The marathon markup began Wednesday morning and stretched into the early morning hours of Thursday.
As one day became another, the committee approved an amendment aimed at delaying a repeal of the ban on openly gay military service members. Democrats threw out the so-called “Don’t ask, don’t tell” policy last year during a lame-duck legislative session, against the wishes of most Republicans.
The provision approved by the panel would add the four service chiefs to the list of military leaders that must certify the military to officially end the ban. The services are in the midst of training personnel on how they should behave after the policy ends.
Experts see the amendment — which has brought the ire of gay-rights groups — as a delaying tactic, with even those who supported it acknowledging the chiefs inevitably will sign on.
Panel Republicans pushed through language reiterating that the U.S. is at war with al Qaeda and the Taliban, with Democrats charging they are looking to use it as a tool in the policy debate over detainees.
The committee engaged in a sometimes testy partisan debate over various amendments brought by Republicans that would put a number of stipulations on the New START nuclear weapons reduction treaty the Obama administration hammered out last year with Russia. The Senate has ratified that pact, but House GOP members want to make sure this — and future — presidents live up to terms of the deal made to secure ratification.
To get GOP support in the Senate, President Obama agreed to spend billions to upgrade America’s existing nuclear arsenal.
The House Armed Services panel approved several amendments that would require presidential notification if specific aspects of the nation’s nuclear targeting strategy are changed and keep “forward-deployed nuclear forces … based in Europe.”
Another New START amendment would limit the executive branch’s ability to spend funds between 2011 and 2017 to retire any system covered by the U.S.-Russia treaty. Democrats charged the amendment was too broad and undefined, with several claiming it would “tie the hands” of Obama and future presidents.

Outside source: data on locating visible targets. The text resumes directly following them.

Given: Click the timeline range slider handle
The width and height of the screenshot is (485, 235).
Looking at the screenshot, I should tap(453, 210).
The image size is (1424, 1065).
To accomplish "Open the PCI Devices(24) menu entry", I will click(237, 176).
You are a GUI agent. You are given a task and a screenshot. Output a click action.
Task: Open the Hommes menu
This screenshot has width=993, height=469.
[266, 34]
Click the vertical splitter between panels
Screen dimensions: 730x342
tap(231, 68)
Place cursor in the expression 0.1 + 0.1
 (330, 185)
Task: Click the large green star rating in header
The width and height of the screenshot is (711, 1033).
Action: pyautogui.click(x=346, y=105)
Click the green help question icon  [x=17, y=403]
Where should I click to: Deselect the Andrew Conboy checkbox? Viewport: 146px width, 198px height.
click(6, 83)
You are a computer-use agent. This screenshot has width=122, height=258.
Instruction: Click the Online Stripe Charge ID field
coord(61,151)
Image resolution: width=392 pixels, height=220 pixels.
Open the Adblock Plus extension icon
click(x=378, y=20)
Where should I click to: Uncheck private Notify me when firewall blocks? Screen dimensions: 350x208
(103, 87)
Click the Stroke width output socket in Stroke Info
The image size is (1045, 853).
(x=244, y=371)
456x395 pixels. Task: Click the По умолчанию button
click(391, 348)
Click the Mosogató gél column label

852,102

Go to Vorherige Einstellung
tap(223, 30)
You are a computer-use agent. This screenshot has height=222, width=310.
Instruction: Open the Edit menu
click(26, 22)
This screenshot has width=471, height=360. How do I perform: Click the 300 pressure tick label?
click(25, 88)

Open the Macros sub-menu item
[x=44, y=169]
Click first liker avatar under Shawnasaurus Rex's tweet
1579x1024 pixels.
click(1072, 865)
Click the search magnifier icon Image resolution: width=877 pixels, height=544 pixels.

It does, however, contain an out for the executive branch, stating such retirements can move forward if the secretaries of energy and defense “may jointly waive the limitation” in a written notification to Congress.
On Wednesday afternoon, the committee adopted a provision that would trigger a competition to build F-35 fighter engine if certain improvements are made to the primary power plant. The panel also killed an amendment to strip $380 million from the F-35 program by cutting the planned buy of the Marines’ B variant by two jets.
On nearly all major hardware programs, the committee’s bill includes the funding levels sought by the Obama administration.
One exception was a big-ticket missile program, however.
After a heated exchange between senior Democratic and Republican panel members, the committee agreed to propose adding $100 million to the Ground Based Midcourse Defense missile program. As a part of that debate, Republicans agreed to add the same amount to the bill for National Guard and Reserve equipment by taking $100 million from a troubled project to place an advanced sensor on a C-12 aircraft.
The debate got so intense that, at its conclusion, panel Chairman Buck McKeon (R-Calif.) advised his members to “calm down” as the committee prepared for a dinner break.